Per tutta la mia carriera non mi sono mai nemmeno chiesta se ne valeva la pena. Alla fine, quasi sempre. La mia forza mentale è stata sempre la mia arma migliore: anche se l’avversaria era più forte fisicamente, aveva più fiducia, io non mollavo mai.

Non parlo spesso di quanto lavoro, di quanti sacrifici abbia fatto per riuscire, perché ogni atleta capisce il lavoro dietro il successo. Ma ora che inizio il nuovo capitolo della mia vita, voglio che tutti coloro che sognano di eccellere in qualcosa sappiano che i dubbi, i giudizi e i fallimenti sono inevitabili: si cadrà centinaia di volte, e il mondo ti vedrà cadere. Accettalo. Abbi fiducia in te stesso. Ti prometto che alla fine ce la farai.

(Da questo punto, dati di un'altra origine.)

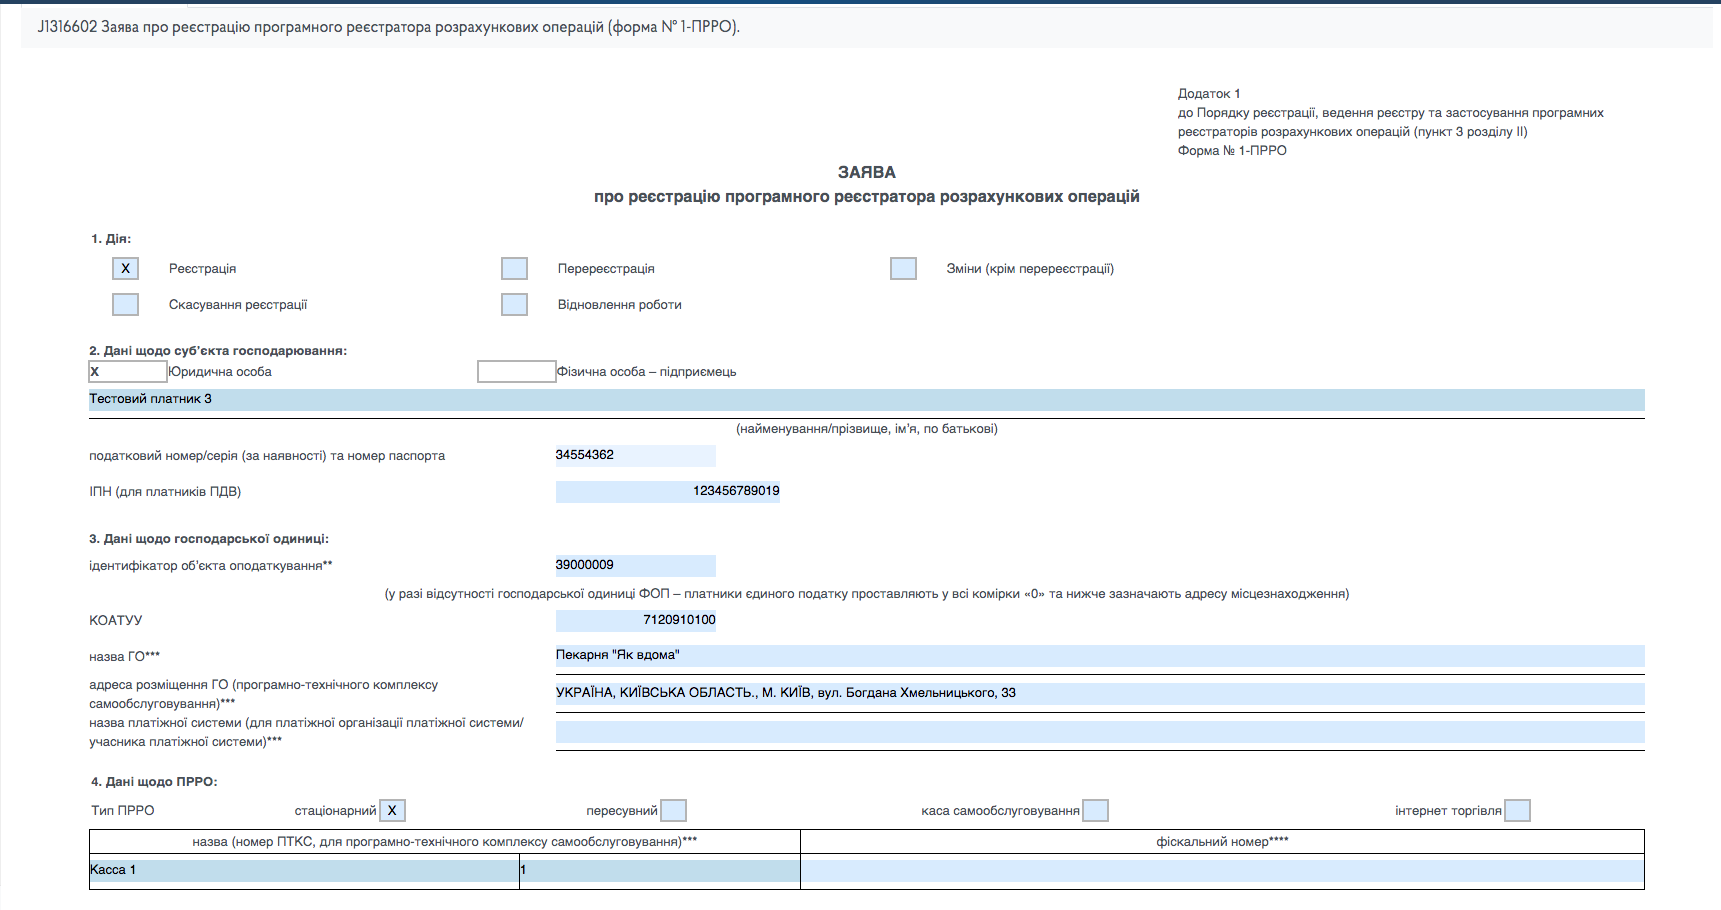Focus the tax number field 34554362
This screenshot has height=910, width=1721.
(635, 455)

Dando la mia vita al tennis, il tennis mi ha dato vita. Mi mancherà ogni giorno. L’allenamento, la routine quotidiana: la sveglia all’alba, io che mi allaccio la scarpa sinistra e poi la destra, che chiudo il cancelletto del campo prima di colpire la prima palla della giornata. Mi mancherà il mio team, i miei coach, i momenti passati con mio padre sulla panchina degli allenamenti. Le strette di mano – dopo una vittoria o una sconfitta – e tutte le avversarie, che mi hanno spinta a dare il meglio.

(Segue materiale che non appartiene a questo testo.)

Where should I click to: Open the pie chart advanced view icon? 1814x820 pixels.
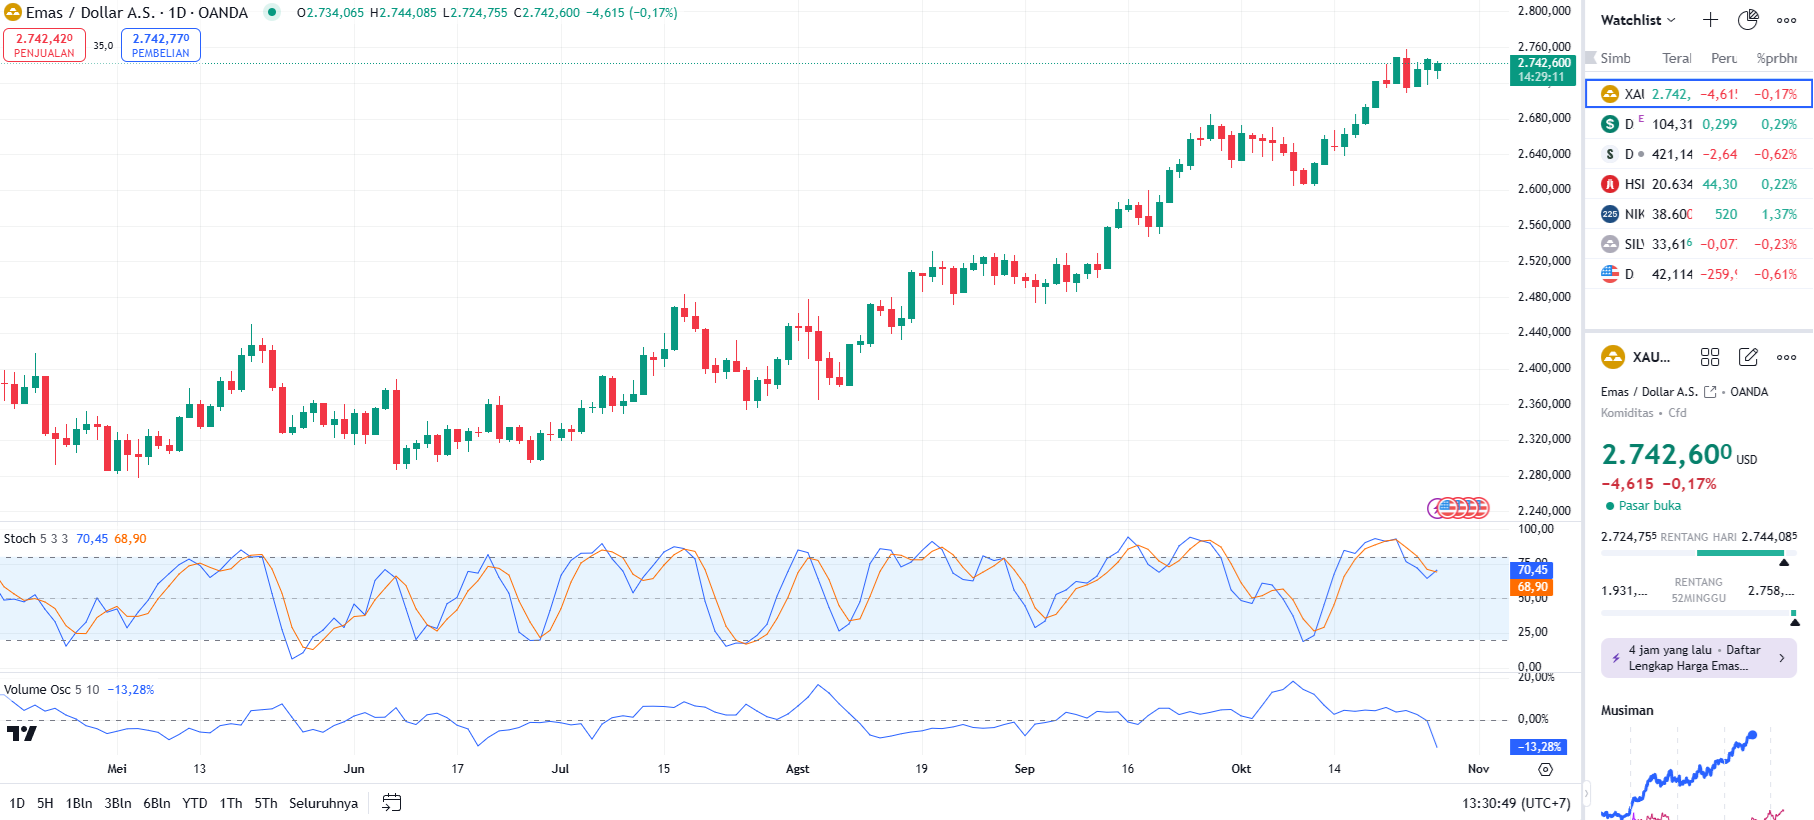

Guardandomi indietro, ora, capisco che il tennis è stata la mia montagna. Il mio sentiero è stato pieno di valli e deviazioni, ma la vista dalla vetta è stata incredibile. Dopo 28 anni e cinque Slam vinti, sono pronta a scalare un’altra montagna: competere in un altro tipo di terreno.

L’incessante ricerca di vittorie non finirà. Non importa quanto avrò da fare, mi dedicherò alle nuove sfide della mia vita con la stessa concentrazione, la stessa etica del lavoro, applicando tutte le lezioni che ho imparato nella mia vita. Nel frattempo, ci sono alcune piccole cose che non vedo l’ora di fare: un po’ di tranquillità insieme alla mia famiglia; oziare davanti a una tazza di caffé la mattina; viaggi improvvisati nel weekend; allenamenti e lezioni in libertà (danza, per esempio!).

Il tennis mi ha fatto vedere il mondo, e mi ha mostrato di che pasta ero fatta. Con esso mi sono confrontata e ho misurato la mia crescita. Così, qualunque cosa sceglierò di fare nel prossimi capitolo della mia vita, la mia prossima montagna, continuerò a spingere, continuerò a scalare. Sto crescendo ancora”.